Algorithmic Classification of Paraphasias (Fergadiotis et al., 2016)
figureposted on 18.12.2021, 00:01 by Gerasimos Fergadiotis, Kyle Gorman, Steven Bedrick
Purpose: This study was intended to evaluate a series of algorithms developed to perform automatic classification of paraphasic errors (formal, semantic, mixed, neologistic, and unrelated errors).
Method: We analyzed 7,111 paraphasias from the Moss Aphasia Psycholinguistics Project Database (Mirman et al., 2010) and evaluated the classification accuracy of 3 automated tools. First, we used frequency norms fromthe SUBTLEXus database (Brysbaert & New, 2009) to differentiate nonword errors and real-word productions. Then we implemented a phonological-similarity algorithm to identify phonologically related real-word errors. Last, we assessed the performance of a semantic-similarity criterion that was based on word2vec (Mikolov, Yih, & Zweig, 2013).

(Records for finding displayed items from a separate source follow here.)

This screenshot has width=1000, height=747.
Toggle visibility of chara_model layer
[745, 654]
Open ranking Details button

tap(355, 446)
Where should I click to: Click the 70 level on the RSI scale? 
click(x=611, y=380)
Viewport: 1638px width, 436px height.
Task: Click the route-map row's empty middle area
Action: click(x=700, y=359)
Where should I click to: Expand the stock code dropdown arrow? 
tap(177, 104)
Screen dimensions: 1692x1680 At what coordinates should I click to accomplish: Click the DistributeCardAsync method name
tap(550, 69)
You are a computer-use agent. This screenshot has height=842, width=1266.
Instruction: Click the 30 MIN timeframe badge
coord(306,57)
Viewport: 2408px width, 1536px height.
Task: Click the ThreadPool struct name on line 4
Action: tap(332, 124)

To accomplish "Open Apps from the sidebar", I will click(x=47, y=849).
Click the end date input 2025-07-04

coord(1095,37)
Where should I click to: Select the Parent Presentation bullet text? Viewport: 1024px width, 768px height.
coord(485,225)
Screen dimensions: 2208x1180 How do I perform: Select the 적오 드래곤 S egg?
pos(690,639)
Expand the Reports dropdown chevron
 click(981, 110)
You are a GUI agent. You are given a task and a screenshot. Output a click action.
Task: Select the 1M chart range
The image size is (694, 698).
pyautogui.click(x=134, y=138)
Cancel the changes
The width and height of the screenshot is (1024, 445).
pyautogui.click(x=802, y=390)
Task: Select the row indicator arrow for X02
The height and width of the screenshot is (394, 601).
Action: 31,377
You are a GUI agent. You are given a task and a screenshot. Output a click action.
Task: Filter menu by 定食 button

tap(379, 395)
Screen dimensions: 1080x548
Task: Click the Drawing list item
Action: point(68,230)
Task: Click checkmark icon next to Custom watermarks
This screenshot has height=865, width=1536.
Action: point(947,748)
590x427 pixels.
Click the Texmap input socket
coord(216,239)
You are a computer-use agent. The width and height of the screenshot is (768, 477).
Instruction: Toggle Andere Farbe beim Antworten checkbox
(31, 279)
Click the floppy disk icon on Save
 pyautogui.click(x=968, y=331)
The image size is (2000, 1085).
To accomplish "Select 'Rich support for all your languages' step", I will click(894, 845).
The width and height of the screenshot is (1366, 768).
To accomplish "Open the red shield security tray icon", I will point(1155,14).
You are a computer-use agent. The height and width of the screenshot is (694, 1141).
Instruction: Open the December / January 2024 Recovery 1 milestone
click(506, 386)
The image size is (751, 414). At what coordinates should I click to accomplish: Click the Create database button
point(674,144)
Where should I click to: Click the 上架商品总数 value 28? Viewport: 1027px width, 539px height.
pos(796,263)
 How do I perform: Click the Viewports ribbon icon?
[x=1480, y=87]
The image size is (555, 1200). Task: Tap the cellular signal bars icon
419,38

Results: Overall, the algorithmic classification replicated human scoring for the major categories of paraphasias studied with high accuracy. The tool that was based on the SUBTLEXus frequency norms was more than 97% accurate in making lexicality judgments. The phonological-similarity criterion was approximately 91% accurate, and the overall classification accuracy of the semantic classifier ranged from 86% to 90%.
Conclusion: Overall, the results highlight the potential of tools from the field of natural language processing for the development of highly reliable, cost-effective diagnostic tools suitable for collecting high-quality measurement data for research and clinical purposes.